On September 13, 1988, the Defendants removed this case as
a "public liability action" under 42 U.S.C. § 2210(n)(2). The
Defendants assert that this case is a "public liability action"
(under the Price-Anderson Act as amended in 1988) by a
radiation worker against an Illinois public utility and its
contractor. See, 42 U.S.C. § 2014(hh), (w), and (q).
O'Conner filed an objection to the removal on September 23,
1988. The Defendants responded to this objection on November
1, 1988. O'Conner then filed a reply on November 28, 1988.

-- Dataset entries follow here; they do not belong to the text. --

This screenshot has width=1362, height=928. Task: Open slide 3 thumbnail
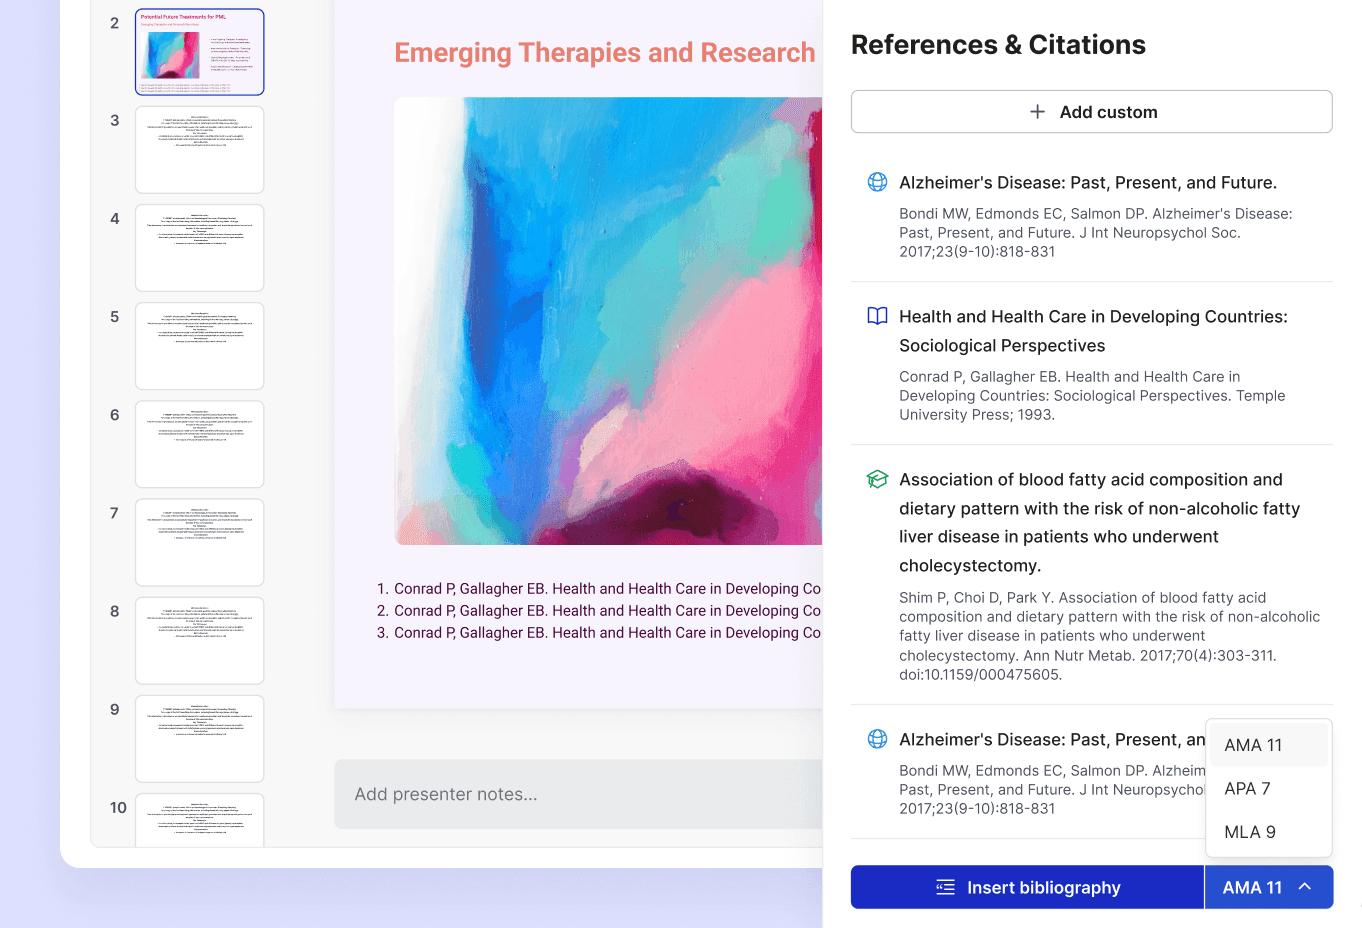[200, 150]
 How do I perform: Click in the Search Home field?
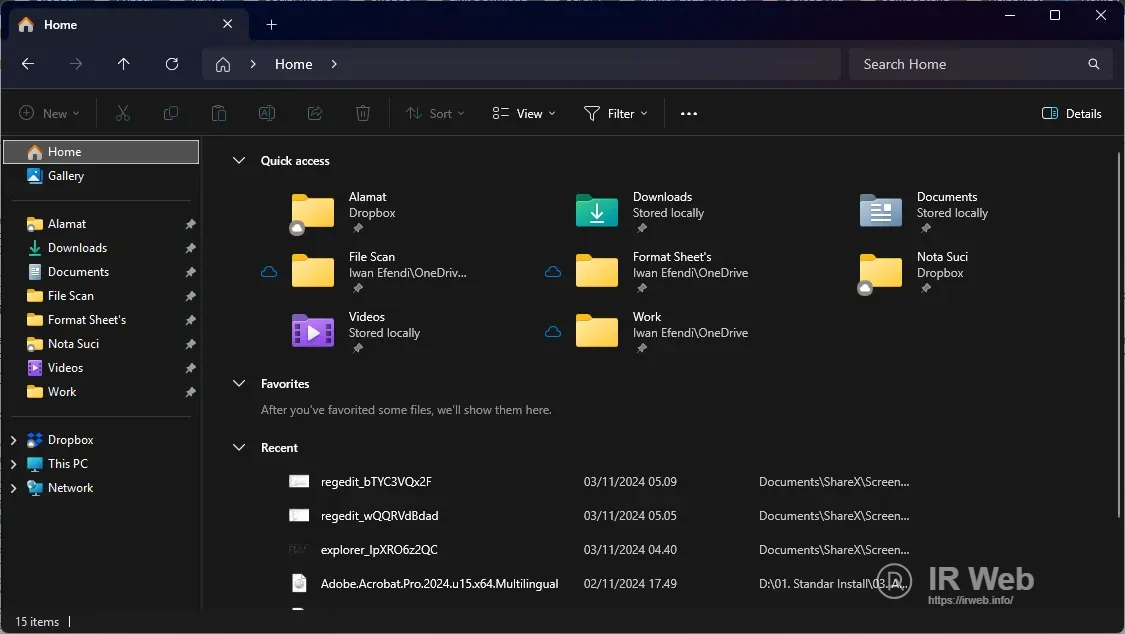coord(970,64)
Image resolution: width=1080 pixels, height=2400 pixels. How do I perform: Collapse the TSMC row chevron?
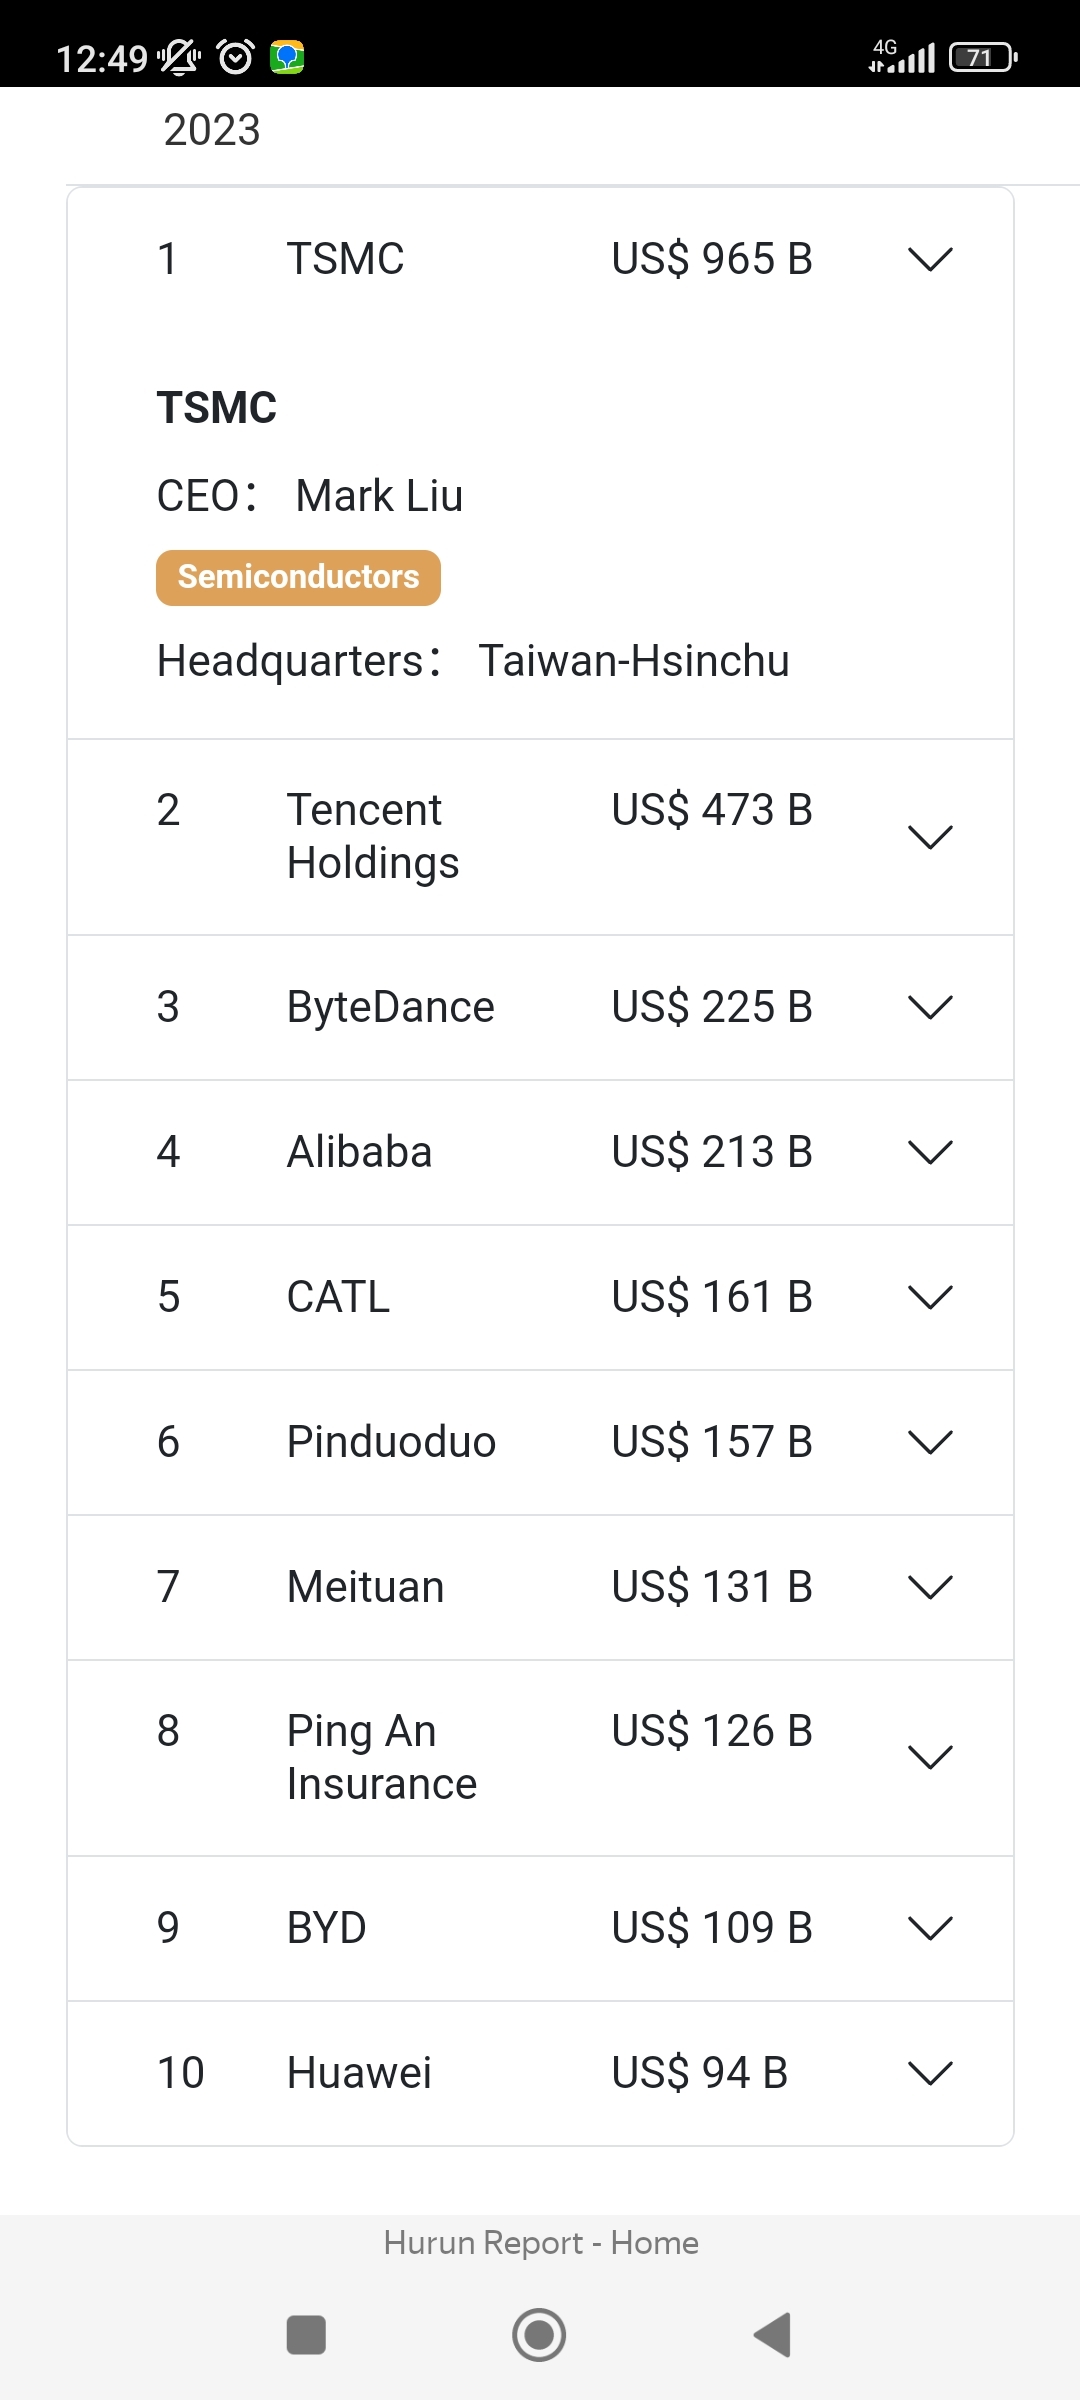click(930, 260)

Finally, on December 8, 1988, the Defendants filed another
reply. (See, documents #5, #7, #9, #10). The Magistrate held a
hearing on the objection to the Petition for Removal on January
5, 1989. He denied O'Conner's request for remand by docket
entry on that same date.*fn3
O'Conner asserts that, if the Atomic Energy Act preempts
state court jurisdiction, that preemption is limited solely to
the exclusive jurisdiction of the federal government to
control the standards and methods of regulation only and does
not preempt state court jurisdiction premised upon common law
negligence. See, Silkwood v. Kerr-McGee Corp., 464 U.S. 238,
104 S.Ct. 615, 78 L.Ed.2d 443 (1984). Further, O'Conner asserts
that the sole purpose of the Price-Anderson Act was to
establish an indemnification scheme where the operator of the
nuclear plant would be subject to multi-million dollar
judgments. Thus, O'Conner submits that the Price-Anderson Act
is applicable only if the verdict potential for the injuries
caused by the radioactive material exceeds $60,000,000, and
only if the government must implement the indemnification
procedures of the Price-Anderson Act.
O'Conner notes that the joint committee report on the
original version of the Price-Anderson Act indicated this
limited need was the sole purpose of a limited scope of
federal court intervention:
Since the rights of third parties who are injured
are established by state law, there is no
interference with the state law until there is
likelihood that the damages exceed the amount of
financial responsibility required together with
the amount of the indemnity. At that point the
federal interference is limited to the
prohibition of making payments to the state
courts and to pro rating the proceeds available.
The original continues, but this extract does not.